STUDY MATERIAL below:
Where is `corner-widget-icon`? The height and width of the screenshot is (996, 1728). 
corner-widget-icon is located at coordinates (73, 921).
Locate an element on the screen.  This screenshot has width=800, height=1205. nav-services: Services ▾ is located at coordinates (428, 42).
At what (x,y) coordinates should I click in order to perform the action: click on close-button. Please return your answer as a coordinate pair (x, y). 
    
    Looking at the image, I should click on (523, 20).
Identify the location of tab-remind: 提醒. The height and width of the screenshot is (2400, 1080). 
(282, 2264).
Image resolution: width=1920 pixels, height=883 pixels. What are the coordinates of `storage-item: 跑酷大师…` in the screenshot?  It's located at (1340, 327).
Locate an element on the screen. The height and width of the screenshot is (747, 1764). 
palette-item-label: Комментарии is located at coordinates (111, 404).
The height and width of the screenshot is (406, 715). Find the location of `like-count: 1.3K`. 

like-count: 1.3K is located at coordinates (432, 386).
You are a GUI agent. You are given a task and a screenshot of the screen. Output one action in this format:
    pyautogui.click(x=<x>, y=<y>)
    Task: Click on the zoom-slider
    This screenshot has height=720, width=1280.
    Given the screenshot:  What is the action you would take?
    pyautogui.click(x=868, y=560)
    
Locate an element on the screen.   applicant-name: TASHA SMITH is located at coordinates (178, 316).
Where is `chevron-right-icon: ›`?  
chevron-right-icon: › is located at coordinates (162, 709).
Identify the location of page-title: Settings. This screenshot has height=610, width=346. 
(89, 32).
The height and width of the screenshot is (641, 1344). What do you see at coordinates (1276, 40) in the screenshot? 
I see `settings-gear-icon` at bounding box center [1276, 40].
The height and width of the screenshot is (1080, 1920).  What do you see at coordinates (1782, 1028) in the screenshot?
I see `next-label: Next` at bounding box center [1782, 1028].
End of STUDY MATERIAL.
DESCRIPTION OF THE TASK: Copy out all of the material above, word for word, keeping every line as it stands.

WORKED SOLUTION:
Where is `corner-widget-icon`? The height and width of the screenshot is (996, 1728). 
corner-widget-icon is located at coordinates (73, 921).
Locate an element on the screen.  This screenshot has width=800, height=1205. nav-services: Services ▾ is located at coordinates (428, 42).
At what (x,y) coordinates should I click in order to perform the action: click on close-button. Please return your answer as a coordinate pair (x, y). 
    
    Looking at the image, I should click on (523, 20).
Identify the location of tab-remind: 提醒. The height and width of the screenshot is (2400, 1080). 
(282, 2264).
Image resolution: width=1920 pixels, height=883 pixels. What are the coordinates of `storage-item: 跑酷大师…` in the screenshot?  It's located at (1340, 327).
Locate an element on the screen. The height and width of the screenshot is (747, 1764). 
palette-item-label: Комментарии is located at coordinates (111, 404).
The height and width of the screenshot is (406, 715). Find the location of `like-count: 1.3K`. 

like-count: 1.3K is located at coordinates (432, 386).
You are a GUI agent. You are given a task and a screenshot of the screen. Output one action in this format:
    pyautogui.click(x=<x>, y=<y>)
    Task: Click on the zoom-slider
    This screenshot has height=720, width=1280.
    Given the screenshot:  What is the action you would take?
    pyautogui.click(x=868, y=560)
    
Locate an element on the screen.   applicant-name: TASHA SMITH is located at coordinates (178, 316).
Where is `chevron-right-icon: ›`?  
chevron-right-icon: › is located at coordinates (162, 709).
Identify the location of page-title: Settings. This screenshot has height=610, width=346. 
(89, 32).
The height and width of the screenshot is (641, 1344). What do you see at coordinates (1276, 40) in the screenshot? 
I see `settings-gear-icon` at bounding box center [1276, 40].
The height and width of the screenshot is (1080, 1920).  What do you see at coordinates (1782, 1028) in the screenshot?
I see `next-label: Next` at bounding box center [1782, 1028].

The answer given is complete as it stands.